Die musikalische Qualität seiner überregional und gezielt ausgewählten Sänger zeigte "Vocanthus" dann vom ersten Augenblick an - zunächst mit "Lux Aeterna" von Brian A. Schmidt und im Laufe des Konzerts durch optisch sichtbare Flexibilität der Stimmlagen. Beinahe spielerisch wechselte man die einzelnen Tempi und Anforderungen. Nach dem präzise und konzentriert vorgetragenen "Tu solus qui facis mirabilia" (Josquin Desprez) gelang den Sängern per "Flight Song" (Kim André Arnesen, 1980) problemlos der Sprung von der teils christlich-mystischen Vokalpolyphonie der Renaissance zurück in die Moderne. Diese setzt auch, wie sich an "Villarosa Sarialdi" von Thomas Jennefelt zeigte, höchst anspruchsvolle Passagen mit gewöhnungsbedürftiger, weil bewusst dissonant klingender Lautmalerei, ein.
Ganz im Gegensatz zu Ola Gjeilo, der "The Rose" erblühen ließ. In Symbiose mit mehreren Streichern mochte sich das Ohr dabei gerne von harmonischen Tönen umschmeicheln lassen. Jene erhielten anschließend noch Unterstützung am Klavier - Jonathan Brell saß bei seiner Eigenkomposition selbst am Flügel, einer Leihgabe der Aventinus-Stiftung aus dem Stadtmuseum - um mit "Lilie für Cäcilia" der Patronin der Kirchenmusik zu huldigen. Beim Ausflug in höhere Sphären war natürlich weibliches Zartgefühl gefragt: Über den sanften Tönen der Glasharfe erhoben sich die Stimmen zu den "Stars" von Eriks Esenvalds.
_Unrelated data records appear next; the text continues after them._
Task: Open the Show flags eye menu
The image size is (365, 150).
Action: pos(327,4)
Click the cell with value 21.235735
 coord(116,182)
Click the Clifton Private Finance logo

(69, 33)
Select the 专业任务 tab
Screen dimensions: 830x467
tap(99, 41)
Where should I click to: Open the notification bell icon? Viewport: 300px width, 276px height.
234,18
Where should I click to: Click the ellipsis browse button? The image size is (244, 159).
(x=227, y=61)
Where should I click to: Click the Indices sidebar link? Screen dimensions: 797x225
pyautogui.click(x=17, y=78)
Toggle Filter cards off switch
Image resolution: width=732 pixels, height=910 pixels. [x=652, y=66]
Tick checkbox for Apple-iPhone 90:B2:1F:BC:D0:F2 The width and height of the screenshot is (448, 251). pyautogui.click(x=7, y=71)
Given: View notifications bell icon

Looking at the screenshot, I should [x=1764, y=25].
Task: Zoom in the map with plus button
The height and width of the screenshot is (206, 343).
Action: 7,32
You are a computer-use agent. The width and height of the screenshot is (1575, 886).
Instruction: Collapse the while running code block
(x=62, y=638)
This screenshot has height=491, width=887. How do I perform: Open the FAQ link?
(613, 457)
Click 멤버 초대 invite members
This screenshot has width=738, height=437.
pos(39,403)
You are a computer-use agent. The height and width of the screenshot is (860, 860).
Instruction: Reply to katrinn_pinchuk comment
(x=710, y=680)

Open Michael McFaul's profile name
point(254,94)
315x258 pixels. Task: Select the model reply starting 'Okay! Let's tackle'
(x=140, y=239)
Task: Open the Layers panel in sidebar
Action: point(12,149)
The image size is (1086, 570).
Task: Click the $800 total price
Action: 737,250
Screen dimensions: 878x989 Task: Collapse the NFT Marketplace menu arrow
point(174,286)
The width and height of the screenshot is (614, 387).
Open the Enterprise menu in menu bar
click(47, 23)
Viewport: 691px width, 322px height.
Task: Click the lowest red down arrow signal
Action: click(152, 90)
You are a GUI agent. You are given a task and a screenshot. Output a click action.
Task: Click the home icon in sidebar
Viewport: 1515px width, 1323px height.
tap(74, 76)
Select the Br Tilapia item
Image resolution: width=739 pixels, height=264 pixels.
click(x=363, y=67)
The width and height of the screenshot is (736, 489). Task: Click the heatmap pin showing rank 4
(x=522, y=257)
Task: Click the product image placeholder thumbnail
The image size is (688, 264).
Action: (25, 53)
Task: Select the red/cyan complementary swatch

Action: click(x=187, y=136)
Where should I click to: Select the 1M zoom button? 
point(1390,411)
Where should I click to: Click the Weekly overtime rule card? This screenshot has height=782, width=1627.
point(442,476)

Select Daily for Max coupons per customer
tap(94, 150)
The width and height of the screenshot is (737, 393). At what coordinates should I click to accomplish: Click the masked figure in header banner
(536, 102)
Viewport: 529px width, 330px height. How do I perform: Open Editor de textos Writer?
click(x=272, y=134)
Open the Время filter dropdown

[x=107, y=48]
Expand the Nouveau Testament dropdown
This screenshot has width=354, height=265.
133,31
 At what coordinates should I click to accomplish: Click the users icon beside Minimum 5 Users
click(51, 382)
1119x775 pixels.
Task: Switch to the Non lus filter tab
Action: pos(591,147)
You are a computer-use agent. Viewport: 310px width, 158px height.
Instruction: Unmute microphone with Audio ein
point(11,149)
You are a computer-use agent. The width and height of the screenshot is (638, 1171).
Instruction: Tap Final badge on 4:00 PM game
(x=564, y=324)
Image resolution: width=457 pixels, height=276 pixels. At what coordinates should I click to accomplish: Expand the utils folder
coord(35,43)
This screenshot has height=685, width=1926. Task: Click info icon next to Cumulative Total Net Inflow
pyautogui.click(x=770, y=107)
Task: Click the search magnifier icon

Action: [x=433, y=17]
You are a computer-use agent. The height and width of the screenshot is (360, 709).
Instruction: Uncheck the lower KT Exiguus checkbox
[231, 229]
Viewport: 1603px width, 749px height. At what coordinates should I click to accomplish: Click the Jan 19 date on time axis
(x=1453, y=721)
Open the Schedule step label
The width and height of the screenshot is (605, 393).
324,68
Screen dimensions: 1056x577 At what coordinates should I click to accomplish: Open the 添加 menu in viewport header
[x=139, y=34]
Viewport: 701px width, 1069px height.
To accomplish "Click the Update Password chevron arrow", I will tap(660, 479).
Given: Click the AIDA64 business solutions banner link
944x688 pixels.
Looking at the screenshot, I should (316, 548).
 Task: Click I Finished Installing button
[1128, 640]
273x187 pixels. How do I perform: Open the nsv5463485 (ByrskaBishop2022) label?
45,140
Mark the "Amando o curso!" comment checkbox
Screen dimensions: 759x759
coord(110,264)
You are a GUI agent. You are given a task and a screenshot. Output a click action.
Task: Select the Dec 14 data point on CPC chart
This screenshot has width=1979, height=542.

Zum epischen Finale entführte das Ensemble seine Zuhörer mit Hilfe von Ola Gjeilo in die "Dark Night of the Soul" - eine musikalische Abenteuerlandschaft voller Höhen und Tiefen, temperamentvoller Rhythmen, scheinbar grenzenloser Weiten und dann wieder unterbrochen von stimmgewaltigen Sequenzen. Erst nachdem der letzte Ton des mehrteiligen Werkes verklungen war, schienen Akteure wie Besucher wieder in der Realität angekommen - natürlich mit großem Applaus für die bravouröse Premiere des neuen Ensembles, das sich mit Max Regers "Nachtlied" als Zugabe verabschiedete.